Many of San Clemente’s students land internships and jobs with local hotels and restaurants.
From there, students have advanced to culinary colleges, culinary majors, into the burgeoning hospitality industry, or simply been knowledgeable about dietary health and nutrition for themselves and their families.
For those who decide to make a career out of culinary arts, professionals from high-end chefs to dieticians are in high demand.
“There’s a lot of opportunities for kids who want to make a career of it,” Weir said. “Every year, we have students go to culinary schools and into industry. And if not, we’ve taught them life skills.”
According to EHL Hospitality Business School, “the global hospitality industry has enjoyed a spurt of massive growth over the last decade.” U.S. foodservice is a $900 billion industry and has grown rapidly since the pandemic, nearly recovering all of its pandemic-related losses.
The Bureau of Labor Statistics reports that as a sector, leisure and hospitality makes up roughly 8.9 percent of total employment in the United States.
“Between 2021 and 2031, the industry is projected to add 1.9 million jobs—more than 23% of all jobs created—in large part because of a return to travel and dining out following the COVID-19 pandemic,” the Bureau projects.
The restaurant industry is poised for similarly robust growth.
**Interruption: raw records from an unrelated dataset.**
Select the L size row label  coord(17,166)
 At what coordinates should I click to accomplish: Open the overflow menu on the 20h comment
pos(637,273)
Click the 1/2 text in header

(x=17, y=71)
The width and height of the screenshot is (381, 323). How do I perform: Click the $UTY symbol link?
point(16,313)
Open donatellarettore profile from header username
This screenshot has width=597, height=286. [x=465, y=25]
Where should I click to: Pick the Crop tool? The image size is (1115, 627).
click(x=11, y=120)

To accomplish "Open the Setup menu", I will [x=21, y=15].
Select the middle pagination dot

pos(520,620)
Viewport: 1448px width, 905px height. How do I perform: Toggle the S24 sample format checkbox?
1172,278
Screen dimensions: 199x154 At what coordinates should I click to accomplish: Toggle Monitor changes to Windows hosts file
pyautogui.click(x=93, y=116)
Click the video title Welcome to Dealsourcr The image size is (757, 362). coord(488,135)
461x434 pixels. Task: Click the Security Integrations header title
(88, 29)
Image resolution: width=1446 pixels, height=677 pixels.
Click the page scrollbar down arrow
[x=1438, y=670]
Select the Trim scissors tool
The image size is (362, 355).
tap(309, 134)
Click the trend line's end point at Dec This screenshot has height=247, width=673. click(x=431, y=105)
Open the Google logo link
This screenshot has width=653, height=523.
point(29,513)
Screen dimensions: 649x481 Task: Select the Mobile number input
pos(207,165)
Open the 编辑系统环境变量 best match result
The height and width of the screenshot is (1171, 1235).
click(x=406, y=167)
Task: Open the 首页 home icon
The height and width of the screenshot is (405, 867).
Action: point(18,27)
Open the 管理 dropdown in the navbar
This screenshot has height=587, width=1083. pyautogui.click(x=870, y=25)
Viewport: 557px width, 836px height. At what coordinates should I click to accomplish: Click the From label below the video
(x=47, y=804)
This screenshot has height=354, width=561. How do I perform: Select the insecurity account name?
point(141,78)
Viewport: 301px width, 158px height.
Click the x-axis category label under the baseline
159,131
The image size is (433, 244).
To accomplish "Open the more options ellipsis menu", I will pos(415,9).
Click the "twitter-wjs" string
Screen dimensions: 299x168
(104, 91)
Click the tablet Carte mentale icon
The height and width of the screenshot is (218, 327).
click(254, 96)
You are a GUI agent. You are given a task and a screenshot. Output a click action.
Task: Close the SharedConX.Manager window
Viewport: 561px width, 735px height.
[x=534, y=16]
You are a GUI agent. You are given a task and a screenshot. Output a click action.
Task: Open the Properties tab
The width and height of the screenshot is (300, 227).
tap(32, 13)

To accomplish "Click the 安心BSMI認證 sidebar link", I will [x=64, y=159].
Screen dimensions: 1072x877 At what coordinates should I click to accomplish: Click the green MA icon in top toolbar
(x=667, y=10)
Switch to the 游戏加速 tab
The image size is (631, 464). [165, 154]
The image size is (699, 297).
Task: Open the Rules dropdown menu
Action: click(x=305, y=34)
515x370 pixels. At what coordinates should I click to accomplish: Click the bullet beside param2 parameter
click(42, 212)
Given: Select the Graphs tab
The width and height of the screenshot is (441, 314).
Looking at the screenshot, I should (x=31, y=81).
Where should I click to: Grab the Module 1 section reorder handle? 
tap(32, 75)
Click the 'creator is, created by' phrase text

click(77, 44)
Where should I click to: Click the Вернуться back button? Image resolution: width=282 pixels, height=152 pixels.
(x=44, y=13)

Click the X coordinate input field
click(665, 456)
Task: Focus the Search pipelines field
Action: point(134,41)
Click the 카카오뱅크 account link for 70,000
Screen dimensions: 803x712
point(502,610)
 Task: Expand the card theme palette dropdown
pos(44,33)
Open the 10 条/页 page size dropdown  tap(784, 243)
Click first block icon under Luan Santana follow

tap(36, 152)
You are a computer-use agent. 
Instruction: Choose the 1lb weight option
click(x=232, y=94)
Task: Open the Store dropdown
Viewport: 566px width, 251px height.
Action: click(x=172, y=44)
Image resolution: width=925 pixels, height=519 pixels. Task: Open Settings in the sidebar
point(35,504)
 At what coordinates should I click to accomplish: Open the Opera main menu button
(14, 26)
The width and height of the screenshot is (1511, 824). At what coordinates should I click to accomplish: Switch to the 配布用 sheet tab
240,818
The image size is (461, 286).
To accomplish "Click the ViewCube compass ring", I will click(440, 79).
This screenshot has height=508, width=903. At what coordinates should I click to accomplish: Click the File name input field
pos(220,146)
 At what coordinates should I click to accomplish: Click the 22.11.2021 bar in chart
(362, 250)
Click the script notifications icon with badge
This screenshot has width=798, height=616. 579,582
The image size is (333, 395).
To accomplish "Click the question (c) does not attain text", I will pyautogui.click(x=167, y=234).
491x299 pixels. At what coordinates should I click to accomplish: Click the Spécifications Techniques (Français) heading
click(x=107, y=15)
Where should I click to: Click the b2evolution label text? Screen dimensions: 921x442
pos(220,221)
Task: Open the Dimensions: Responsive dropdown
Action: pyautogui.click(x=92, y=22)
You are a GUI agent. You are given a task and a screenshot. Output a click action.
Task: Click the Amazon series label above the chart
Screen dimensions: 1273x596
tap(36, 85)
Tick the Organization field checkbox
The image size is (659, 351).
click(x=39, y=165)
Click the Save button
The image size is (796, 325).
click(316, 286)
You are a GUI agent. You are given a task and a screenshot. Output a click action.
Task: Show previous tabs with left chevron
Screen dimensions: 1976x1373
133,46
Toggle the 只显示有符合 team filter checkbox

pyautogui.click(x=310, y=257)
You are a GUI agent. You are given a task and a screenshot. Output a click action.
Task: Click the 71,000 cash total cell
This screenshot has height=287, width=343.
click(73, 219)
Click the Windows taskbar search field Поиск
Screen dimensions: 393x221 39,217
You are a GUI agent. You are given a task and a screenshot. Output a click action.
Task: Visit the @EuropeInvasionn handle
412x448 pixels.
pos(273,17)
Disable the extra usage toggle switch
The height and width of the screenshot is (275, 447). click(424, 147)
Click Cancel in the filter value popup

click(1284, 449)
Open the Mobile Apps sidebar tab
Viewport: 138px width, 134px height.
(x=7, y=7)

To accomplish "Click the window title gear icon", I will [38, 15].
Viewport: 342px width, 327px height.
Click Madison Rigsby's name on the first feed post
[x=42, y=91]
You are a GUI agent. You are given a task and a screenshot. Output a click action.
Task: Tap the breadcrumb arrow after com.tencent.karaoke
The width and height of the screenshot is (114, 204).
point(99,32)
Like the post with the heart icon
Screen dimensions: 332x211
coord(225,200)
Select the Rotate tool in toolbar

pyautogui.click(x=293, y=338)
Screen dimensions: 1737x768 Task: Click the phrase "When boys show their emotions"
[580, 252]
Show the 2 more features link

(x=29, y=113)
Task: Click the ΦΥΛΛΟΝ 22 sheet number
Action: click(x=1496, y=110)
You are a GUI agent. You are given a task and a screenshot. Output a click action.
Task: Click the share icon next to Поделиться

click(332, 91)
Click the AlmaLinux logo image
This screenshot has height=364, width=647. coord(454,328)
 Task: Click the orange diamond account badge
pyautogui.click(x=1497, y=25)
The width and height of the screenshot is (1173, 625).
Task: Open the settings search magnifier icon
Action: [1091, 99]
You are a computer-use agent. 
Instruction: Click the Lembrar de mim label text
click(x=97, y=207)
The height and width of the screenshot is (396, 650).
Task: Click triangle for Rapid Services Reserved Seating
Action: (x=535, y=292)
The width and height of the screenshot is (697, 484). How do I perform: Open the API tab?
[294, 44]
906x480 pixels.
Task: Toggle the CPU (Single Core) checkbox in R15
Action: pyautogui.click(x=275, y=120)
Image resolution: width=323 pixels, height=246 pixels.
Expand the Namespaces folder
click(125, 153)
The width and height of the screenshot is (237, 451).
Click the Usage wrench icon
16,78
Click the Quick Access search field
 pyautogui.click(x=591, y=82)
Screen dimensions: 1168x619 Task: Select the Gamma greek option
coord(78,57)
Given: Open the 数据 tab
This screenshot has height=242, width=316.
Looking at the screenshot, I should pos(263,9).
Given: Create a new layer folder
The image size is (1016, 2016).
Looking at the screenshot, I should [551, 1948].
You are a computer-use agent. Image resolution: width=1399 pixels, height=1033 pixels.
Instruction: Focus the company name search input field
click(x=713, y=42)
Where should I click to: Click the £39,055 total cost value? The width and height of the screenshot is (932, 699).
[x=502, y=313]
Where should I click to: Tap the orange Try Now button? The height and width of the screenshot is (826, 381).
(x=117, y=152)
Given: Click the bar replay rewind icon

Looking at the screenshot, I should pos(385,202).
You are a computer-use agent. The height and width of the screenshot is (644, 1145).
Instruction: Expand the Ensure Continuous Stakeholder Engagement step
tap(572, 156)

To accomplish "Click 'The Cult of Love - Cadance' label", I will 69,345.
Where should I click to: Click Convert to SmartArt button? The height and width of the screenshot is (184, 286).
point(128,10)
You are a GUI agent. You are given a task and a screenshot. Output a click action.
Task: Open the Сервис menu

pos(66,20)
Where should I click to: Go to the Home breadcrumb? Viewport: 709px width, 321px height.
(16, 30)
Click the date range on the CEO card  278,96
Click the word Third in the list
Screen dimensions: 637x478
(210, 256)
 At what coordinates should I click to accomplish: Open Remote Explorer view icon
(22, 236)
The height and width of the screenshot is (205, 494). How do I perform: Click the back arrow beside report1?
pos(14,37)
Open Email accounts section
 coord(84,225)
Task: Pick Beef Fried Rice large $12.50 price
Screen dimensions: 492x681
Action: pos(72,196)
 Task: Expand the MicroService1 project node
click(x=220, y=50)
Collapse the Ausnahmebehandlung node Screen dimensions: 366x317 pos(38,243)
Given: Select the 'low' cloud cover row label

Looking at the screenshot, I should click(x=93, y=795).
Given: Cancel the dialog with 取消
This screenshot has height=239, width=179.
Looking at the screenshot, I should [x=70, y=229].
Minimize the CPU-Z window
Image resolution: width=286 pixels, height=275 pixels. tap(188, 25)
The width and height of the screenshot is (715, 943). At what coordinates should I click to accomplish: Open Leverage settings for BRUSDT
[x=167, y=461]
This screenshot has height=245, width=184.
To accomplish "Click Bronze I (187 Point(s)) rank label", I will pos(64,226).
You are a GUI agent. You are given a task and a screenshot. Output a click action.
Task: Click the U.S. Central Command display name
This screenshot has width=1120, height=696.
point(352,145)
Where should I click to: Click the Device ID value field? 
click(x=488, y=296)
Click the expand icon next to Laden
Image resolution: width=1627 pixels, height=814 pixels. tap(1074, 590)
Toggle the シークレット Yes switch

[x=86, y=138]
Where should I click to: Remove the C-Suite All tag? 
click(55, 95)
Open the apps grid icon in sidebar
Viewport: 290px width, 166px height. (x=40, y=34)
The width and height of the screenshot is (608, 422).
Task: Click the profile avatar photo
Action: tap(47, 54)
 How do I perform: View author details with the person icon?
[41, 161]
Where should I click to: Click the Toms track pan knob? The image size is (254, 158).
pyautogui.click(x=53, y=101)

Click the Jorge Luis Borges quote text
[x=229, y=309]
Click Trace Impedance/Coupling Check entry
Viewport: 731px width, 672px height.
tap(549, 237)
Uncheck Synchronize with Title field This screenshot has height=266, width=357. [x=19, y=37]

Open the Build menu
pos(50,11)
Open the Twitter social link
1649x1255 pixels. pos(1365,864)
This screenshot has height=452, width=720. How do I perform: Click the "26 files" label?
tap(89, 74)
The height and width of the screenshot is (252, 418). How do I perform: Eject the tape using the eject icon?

The National Restaurant Association said the sector will add 1 million jobs and 60 percent of surveyed restaurants said they were understaffed.
“There’s so much opportunity in the hospitality workforce,” Weir said.
Even those who do not enter the industry learn about nutrition, food safety, and take home great recipes.
A tasty way to go
Campbell comes from a tradition of cooking, not only from growing up in an Italian family, but as the daughter of a restaurant owner.
“My parents and grandparents were always cooking for sure,” she said.
On a wall near her station is a framed photo from the kitchen of one of her family’s restaurants.
Campbell’s classroom is outfitted with six state-of-the-art cooking cubicles set up like mini-kitchens, with stoves, refrigerators, microwaves, toaster ovens, mixers, double sinks and utensils.
At the head of the classroom is a demonstration area where Campbell teaches preparation of different dishes and meals. Later in the week, the students are turned loose to cook for themselves and write about their experiences and what they’ve learned.
Currently, Campbell teaches three classes of 28 students daily, with waiting lists to get in.
Principal Josh Wellickson is particularly happy to have a top-shelf space for culinary arts. As he explains it, as a seventh grader at Venado Middle School in Irvine he was introduced to culinary arts and the experience was transformative.
“It gave me my passion,’ he said. “I came home and cooked. I loved culinary arts.”
Although he followed a different career path, Wellickson still loves to cook for his family at home and is recruited to take charge of the kitchen at all their larger holiday celebrations.